■ **Work required**
Can you reproduce the lines of the data below word for word, from the very start up to and including the line that contains "coordinates (648, 375)."?

=== Data provided ===

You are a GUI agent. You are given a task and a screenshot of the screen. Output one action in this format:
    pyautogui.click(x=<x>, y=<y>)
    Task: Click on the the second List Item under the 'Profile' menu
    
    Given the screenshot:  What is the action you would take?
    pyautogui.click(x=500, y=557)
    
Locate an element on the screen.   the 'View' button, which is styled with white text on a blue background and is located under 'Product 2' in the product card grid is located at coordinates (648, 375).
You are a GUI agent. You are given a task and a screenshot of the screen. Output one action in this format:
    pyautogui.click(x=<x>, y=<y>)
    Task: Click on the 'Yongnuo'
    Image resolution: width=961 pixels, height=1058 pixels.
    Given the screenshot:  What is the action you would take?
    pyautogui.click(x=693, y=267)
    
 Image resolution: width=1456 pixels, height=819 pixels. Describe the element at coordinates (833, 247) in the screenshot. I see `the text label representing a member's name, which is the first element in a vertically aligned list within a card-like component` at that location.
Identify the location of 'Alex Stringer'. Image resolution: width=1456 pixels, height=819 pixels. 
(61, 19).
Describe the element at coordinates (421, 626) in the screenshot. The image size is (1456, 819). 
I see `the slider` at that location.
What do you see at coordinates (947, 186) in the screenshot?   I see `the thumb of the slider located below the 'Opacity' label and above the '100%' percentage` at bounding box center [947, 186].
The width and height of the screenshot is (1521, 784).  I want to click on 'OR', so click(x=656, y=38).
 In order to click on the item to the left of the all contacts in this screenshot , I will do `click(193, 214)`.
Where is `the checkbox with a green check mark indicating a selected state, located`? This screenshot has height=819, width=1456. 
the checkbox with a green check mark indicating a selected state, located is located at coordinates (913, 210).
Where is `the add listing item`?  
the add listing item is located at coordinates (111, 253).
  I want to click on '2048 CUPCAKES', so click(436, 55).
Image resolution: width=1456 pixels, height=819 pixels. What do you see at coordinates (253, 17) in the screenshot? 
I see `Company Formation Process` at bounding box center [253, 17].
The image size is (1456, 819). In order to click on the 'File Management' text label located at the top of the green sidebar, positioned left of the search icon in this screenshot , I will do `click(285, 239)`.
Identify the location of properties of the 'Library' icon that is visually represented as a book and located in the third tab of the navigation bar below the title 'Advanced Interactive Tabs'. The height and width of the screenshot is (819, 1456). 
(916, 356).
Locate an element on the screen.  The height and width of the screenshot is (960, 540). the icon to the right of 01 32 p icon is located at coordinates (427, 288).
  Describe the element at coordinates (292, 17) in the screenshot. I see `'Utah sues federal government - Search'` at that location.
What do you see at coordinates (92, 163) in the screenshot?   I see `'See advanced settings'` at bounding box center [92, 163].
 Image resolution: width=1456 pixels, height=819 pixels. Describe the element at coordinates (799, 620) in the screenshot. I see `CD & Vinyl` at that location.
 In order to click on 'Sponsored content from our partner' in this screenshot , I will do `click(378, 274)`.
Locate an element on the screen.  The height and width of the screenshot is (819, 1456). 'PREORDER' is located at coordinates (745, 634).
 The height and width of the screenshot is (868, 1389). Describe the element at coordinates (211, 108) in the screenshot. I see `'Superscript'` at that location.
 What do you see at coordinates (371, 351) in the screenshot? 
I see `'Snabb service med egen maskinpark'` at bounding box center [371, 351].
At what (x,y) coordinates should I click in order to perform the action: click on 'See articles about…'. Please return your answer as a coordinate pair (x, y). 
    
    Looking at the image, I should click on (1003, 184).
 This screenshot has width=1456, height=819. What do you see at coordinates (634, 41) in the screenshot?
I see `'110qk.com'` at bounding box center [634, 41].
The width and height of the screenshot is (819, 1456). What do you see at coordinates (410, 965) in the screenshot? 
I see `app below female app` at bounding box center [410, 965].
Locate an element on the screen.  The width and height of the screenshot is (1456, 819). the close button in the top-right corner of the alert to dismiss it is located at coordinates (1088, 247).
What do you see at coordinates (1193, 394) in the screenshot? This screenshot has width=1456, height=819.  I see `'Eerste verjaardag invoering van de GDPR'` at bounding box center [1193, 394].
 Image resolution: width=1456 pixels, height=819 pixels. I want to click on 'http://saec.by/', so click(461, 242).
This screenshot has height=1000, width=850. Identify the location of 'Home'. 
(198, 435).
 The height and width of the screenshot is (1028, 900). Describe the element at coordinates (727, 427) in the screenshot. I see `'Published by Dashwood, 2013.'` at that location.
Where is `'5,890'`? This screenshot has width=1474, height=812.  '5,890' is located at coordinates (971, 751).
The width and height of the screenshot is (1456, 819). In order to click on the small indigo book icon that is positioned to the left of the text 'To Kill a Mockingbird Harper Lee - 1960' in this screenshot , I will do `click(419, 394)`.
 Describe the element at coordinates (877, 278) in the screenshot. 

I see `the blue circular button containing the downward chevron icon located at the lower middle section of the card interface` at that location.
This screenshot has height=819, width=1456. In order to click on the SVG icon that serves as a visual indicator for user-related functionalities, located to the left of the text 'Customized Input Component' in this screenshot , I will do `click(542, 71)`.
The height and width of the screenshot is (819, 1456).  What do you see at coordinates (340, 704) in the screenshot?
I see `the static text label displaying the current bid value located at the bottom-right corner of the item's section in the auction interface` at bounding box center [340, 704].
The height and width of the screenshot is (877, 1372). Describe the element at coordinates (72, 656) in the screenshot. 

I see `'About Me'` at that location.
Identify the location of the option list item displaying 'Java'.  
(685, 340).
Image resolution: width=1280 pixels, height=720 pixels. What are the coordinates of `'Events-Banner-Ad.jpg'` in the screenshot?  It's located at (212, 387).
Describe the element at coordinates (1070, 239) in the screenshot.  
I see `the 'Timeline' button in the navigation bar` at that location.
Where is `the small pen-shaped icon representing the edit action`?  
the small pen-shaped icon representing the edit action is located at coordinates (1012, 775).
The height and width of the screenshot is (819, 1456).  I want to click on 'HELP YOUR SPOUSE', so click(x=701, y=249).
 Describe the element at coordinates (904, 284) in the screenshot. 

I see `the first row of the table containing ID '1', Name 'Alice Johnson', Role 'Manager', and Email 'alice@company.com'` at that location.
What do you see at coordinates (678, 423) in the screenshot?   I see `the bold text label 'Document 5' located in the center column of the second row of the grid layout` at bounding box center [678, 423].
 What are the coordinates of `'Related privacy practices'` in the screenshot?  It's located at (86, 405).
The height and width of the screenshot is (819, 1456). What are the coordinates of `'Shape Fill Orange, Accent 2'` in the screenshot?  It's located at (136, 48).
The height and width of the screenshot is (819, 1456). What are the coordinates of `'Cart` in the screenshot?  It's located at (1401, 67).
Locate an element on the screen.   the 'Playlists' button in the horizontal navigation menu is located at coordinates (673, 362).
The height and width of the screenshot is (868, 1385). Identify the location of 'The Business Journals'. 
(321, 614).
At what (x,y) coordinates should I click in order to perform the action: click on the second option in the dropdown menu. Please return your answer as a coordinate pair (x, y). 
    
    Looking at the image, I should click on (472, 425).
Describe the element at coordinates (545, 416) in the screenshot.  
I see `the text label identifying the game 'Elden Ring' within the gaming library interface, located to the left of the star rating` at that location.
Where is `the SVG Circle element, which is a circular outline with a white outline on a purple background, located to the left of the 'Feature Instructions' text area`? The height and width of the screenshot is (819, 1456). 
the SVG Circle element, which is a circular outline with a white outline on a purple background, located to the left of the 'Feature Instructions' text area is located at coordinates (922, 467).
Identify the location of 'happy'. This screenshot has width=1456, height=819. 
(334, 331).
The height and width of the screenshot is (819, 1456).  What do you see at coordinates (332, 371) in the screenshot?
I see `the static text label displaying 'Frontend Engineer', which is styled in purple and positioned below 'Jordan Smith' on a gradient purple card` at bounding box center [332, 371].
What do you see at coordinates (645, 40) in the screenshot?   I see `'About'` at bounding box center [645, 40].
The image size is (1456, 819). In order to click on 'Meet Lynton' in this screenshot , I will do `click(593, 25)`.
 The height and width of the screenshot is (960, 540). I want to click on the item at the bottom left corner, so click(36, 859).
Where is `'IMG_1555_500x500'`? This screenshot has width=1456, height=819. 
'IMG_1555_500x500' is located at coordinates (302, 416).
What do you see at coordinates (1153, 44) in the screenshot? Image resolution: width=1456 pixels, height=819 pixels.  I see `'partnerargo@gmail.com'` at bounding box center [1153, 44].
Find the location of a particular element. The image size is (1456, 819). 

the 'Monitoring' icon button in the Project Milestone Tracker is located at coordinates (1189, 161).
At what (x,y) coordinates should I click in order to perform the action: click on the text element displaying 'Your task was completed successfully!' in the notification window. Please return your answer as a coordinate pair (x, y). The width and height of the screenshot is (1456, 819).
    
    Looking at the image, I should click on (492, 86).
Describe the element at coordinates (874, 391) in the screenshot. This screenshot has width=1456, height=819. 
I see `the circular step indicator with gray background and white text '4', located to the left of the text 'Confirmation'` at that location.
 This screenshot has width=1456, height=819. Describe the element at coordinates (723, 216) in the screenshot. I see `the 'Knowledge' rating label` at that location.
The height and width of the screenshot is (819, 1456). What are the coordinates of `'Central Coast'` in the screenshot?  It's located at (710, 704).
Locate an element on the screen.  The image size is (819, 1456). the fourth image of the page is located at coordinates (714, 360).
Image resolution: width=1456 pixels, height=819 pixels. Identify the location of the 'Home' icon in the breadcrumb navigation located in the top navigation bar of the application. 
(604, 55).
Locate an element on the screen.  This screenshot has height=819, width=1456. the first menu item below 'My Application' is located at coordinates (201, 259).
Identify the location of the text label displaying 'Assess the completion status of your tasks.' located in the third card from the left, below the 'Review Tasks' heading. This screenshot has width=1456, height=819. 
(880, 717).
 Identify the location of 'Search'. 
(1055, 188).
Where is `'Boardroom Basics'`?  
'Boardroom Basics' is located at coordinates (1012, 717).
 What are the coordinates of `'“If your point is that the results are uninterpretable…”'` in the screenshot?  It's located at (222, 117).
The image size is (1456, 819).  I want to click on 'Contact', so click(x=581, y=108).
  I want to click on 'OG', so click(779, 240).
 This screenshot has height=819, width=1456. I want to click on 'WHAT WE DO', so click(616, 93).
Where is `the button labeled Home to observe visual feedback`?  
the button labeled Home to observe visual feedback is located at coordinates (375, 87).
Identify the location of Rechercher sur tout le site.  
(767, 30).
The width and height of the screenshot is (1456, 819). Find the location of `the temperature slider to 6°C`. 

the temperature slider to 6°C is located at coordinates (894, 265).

===

■ **Exercise response**
You are a GUI agent. You are given a task and a screenshot of the screen. Output one action in this format:
    pyautogui.click(x=<x>, y=<y>)
    Task: Click on the the second List Item under the 'Profile' menu
    
    Given the screenshot:  What is the action you would take?
    pyautogui.click(x=500, y=557)
    
Locate an element on the screen.   the 'View' button, which is styled with white text on a blue background and is located under 'Product 2' in the product card grid is located at coordinates (648, 375).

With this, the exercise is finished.